RECORDS TO USE:
•••

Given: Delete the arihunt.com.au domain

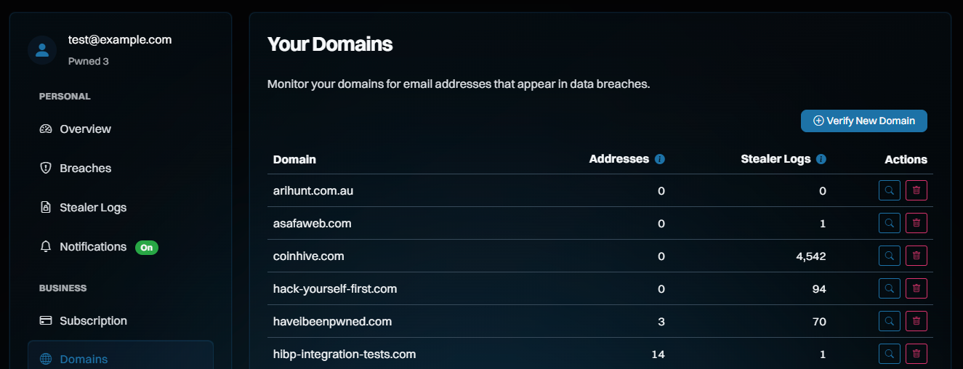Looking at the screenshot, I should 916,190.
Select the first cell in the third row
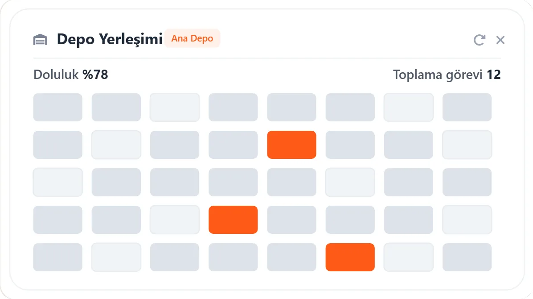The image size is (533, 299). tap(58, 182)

•••

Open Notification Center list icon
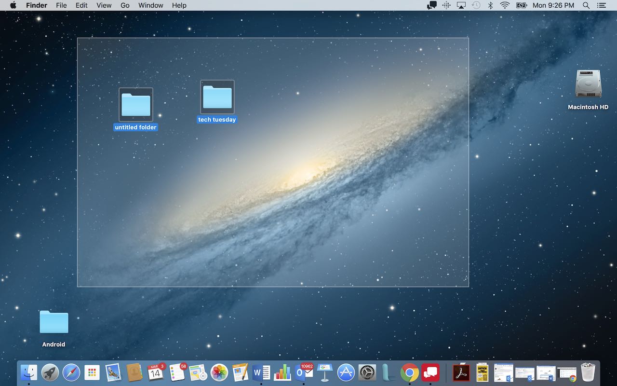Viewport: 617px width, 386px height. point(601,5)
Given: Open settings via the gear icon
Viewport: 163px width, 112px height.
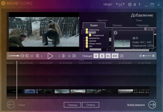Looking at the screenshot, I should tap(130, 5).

•••

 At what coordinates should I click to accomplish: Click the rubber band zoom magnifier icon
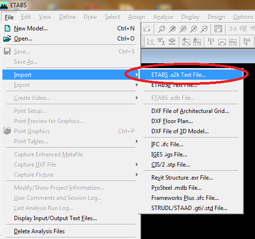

•••

WRITTEN REQUEST: Pull out each line of the rows above that contains the string "icon". Treat case as significant when matching.

PROBLEM SOLUTION:
Open Notification Center list icon
Given: Open settings via the gear icon
 At what coordinates should I click to accomplish: Click the rubber band zoom magnifier icon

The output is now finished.